▶ REQUIRED WORK:
Pick up the article on statute-barred debts right after its final line and keep writing it.

▶ SELECTED TEXT:
Statute-Barred Debts: When a Debt Becomes Unenforceable
Key Takeaways
- •Most debts become statute-barred (unenforceable through the courts) after 6 years under the Limitation Act 1980.
- •The 6-year clock starts from the date the debt became due, or from the date of the last payment or written acknowledgment.
- •Making a payment or acknowledging the debt in writing restarts the limitation period.
- •A statute-barred debt still exists — it has not been written off. The creditor simply cannot use the courts to force you to pay.
- •Debts under a deed (e.g. some mortgages) have a 12-year limitation period.
Contents
What Does "Statute-Barred" Mean?
A debt is "statute-barred" when the creditor has run out of time to take you to court to recover it. The debt still exists — you technically still owe the money — but the creditor can no longer use the legal system to force you to pay.
The rules are set out in the Limitation Act 1980. The key limitation periods are:
- 6 years for simple contract debts (credit cards, personal loans, overdrafts, unpaid invoices) — Section 5
- 6 years for tort claims (e.g. claims for damages) — Section 2
- 12 years for debts under a deed or specialty (some mortgages, some formal loan agreements) — Section 8
When Does the Clock Start?
The limitation period starts from the cause of action — the date you breached the contract by failing to pay. In practice, this is usually:
- The date a payment was due and not made (e.g. the date an invoice became overdue).

(A block of data)
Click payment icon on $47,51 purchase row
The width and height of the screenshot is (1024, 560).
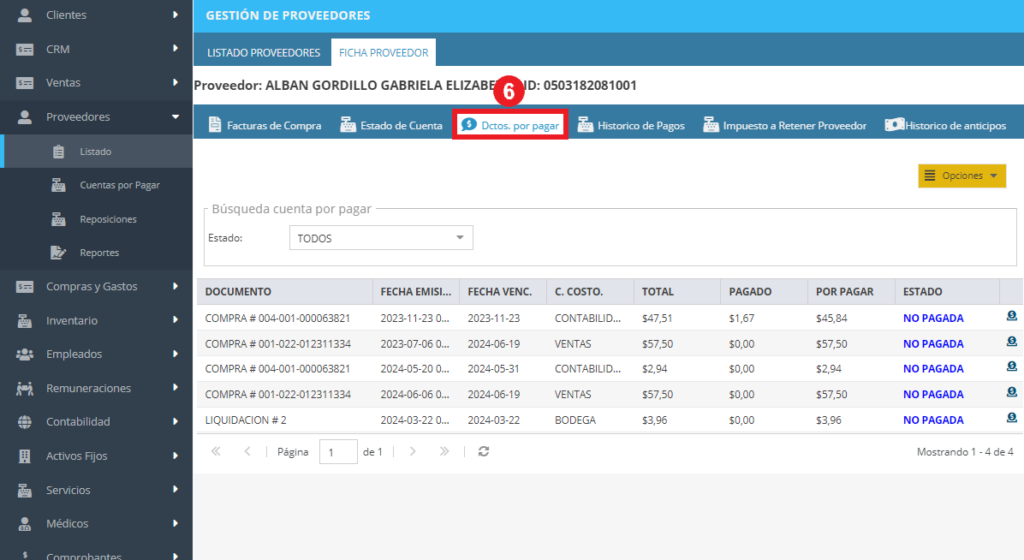(x=1012, y=316)
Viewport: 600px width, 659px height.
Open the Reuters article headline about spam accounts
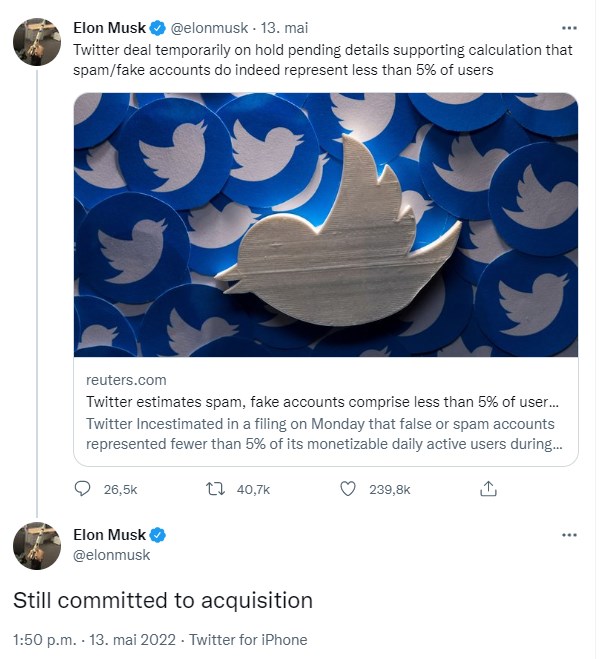pyautogui.click(x=322, y=401)
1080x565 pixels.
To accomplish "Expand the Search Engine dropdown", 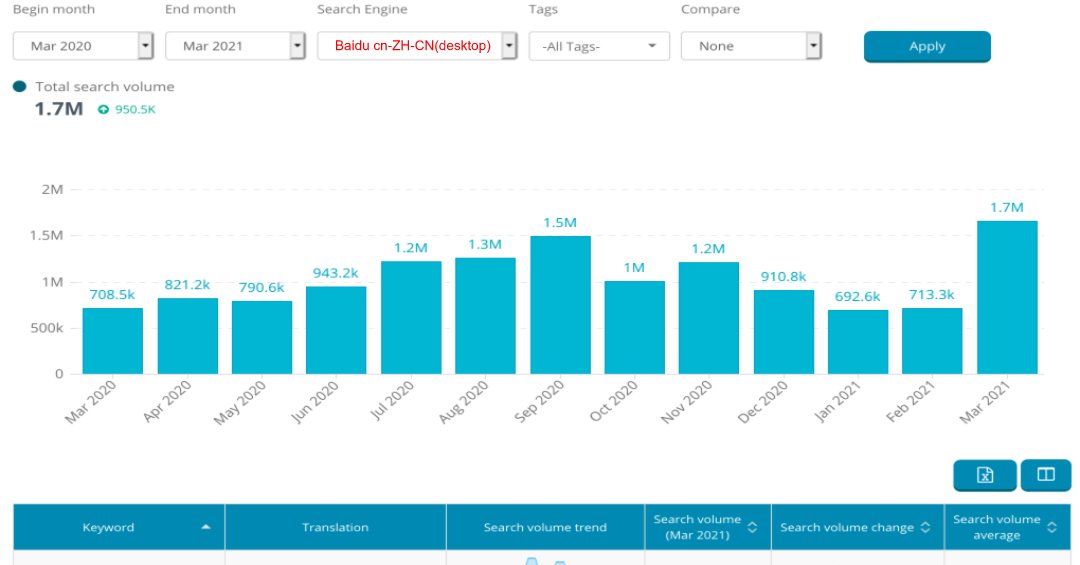I will [509, 46].
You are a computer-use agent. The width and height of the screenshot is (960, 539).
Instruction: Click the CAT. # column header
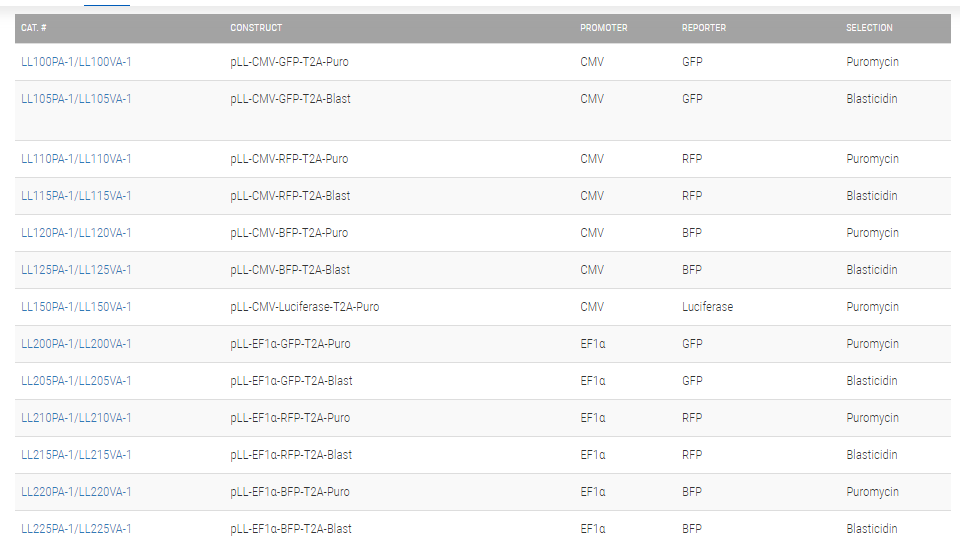(34, 28)
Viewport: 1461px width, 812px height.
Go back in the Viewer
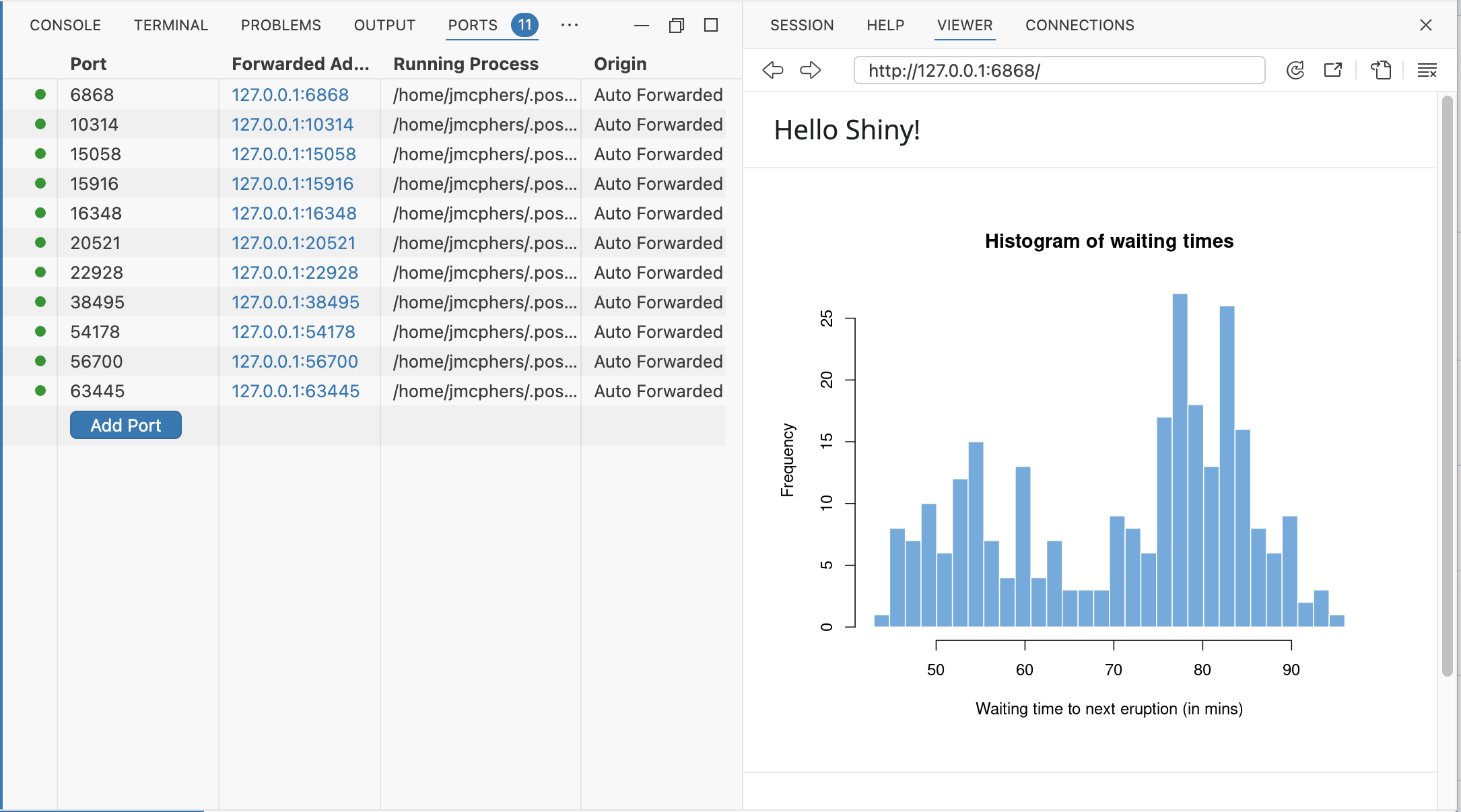click(773, 70)
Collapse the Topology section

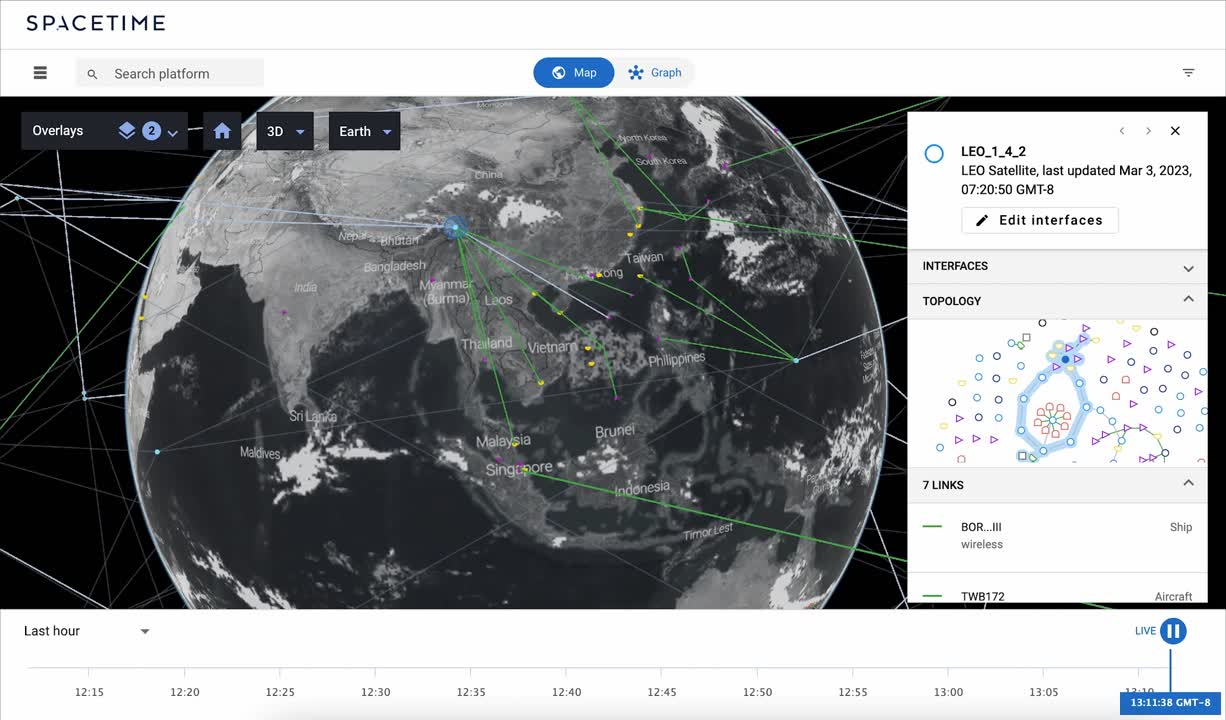[x=1188, y=300]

▶ RESULT FOR THIS TASK:
- The date the creditor demanded repayment (for debts payable on demand, like overdrafts).
- The date of the last payment you made towards the debt.
- The date you last acknowledged the debt in writing.
The critical point: the clock restarts if you make any payment (even a small one) or if you acknowledge the debt in writing (Sections 29 and 30 of the Limitation Act 1980). A verbal acknowledgment does not restart the clock.
What Resets the Limitation Period?
Be very careful about these actions if you believe a debt may be close to becoming statute-barred:
- Making any payment — even £1 towards the debt restarts the 6-year clock from the date of that payment.
- Written acknowledgment — signing a new repayment agreement, writing a letter saying "I know I owe this money", or filling in a financial statement for the creditor can all restart the clock.
- Part-payment through a DMP — if you are paying the debt through a Debt Management Plan, those payments restart the limitation period.
Things that do not reset the clock:
- The creditor sending you letters or calling you.
- Verbal conversations about the debt (unless you make a payment or sign something).
- The debt being sold to a debt collector — the limitation period is not affected by assignment.
- A creditor recording a default on your credit file.
How to Respond to a Claim on a Statute-Barred Debt
If a creditor issues a court claim for a debt you believe is statute-barred, you must file a defence within 14 days (or 28 days if you file an acknowledgment of service). Do not ignore it — if you do not respond, the court will enter default judgment against you even if the debt is statute-barred.
In your defence, state clearly that the claim is statute-barred under the Limitation Act 1980 and provide the date you believe the limitation period expired. The burden of proof is on the creditor to show that the debt is still within the limitation period.
If a debt collector contacts you about a very old debt (but has not issued court proceedings), you can write to them stating that you believe the debt is statute-barred and that you do not intend to make any payment. Be careful not to acknowledge the debt or make any offer of payment in your letter.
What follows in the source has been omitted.